== Segment start ==

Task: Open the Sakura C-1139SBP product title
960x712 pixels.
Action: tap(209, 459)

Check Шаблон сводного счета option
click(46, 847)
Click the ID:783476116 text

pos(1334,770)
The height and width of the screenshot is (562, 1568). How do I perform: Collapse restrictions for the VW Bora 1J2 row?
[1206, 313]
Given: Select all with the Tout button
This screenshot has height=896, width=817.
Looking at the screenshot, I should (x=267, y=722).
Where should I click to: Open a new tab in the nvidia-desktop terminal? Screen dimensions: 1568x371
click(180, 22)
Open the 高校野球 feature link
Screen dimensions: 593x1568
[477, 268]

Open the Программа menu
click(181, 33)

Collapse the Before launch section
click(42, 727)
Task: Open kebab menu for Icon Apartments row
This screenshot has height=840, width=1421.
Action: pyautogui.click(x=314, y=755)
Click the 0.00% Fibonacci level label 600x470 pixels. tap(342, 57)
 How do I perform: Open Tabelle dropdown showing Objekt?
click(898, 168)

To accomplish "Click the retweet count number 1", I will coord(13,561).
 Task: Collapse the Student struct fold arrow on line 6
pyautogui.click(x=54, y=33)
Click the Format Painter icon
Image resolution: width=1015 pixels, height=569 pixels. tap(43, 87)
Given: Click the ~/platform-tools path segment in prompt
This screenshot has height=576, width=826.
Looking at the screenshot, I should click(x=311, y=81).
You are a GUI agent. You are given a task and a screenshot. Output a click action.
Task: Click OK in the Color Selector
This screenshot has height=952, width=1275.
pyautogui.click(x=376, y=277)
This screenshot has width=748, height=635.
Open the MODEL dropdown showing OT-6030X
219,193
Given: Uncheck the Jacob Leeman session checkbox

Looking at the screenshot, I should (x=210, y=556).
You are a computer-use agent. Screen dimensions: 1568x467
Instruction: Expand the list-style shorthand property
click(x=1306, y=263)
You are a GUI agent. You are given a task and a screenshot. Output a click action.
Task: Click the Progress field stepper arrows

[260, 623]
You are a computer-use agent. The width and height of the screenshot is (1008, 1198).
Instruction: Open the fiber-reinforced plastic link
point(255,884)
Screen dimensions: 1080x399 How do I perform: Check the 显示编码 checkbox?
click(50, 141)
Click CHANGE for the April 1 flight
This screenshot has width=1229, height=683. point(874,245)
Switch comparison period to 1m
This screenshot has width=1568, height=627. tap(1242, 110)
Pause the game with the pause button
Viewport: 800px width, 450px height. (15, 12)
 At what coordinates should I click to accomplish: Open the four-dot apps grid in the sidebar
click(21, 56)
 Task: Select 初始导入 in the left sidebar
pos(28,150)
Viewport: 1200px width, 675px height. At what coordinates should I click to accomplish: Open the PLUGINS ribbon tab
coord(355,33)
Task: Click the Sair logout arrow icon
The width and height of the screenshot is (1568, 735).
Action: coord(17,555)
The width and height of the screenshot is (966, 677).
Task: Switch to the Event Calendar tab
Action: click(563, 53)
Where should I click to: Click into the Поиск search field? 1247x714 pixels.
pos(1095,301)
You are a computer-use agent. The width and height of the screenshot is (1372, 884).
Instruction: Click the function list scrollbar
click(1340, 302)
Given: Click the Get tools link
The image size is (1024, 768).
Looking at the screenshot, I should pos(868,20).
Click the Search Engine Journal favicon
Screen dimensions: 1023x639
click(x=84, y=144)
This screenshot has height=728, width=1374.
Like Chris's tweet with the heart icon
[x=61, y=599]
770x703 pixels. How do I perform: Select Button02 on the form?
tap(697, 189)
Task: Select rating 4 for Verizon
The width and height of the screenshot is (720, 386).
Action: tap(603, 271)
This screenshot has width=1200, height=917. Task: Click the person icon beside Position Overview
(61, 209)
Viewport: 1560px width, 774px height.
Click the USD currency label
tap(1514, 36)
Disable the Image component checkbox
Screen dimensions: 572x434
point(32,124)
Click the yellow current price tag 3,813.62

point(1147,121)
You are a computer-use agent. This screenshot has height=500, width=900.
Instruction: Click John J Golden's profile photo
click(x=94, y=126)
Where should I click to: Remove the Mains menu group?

== Segment end ==

What this task involves - Identify the lines of the data that contain the word "agent". Copy each of them.

Response -
You are a GUI agent. You are given a task and a screenshot. Output a click action.
You are a computer-use agent. Screen dimensions: 1568x467
You are a GUI agent. You are given a task and a screenshot. Output a click action.
You are a computer-use agent. The width and height of the screenshot is (1008, 1198).
You are a computer-use agent. The width and height of the screenshot is (1372, 884).
You are a computer-use agent. This screenshot has height=500, width=900.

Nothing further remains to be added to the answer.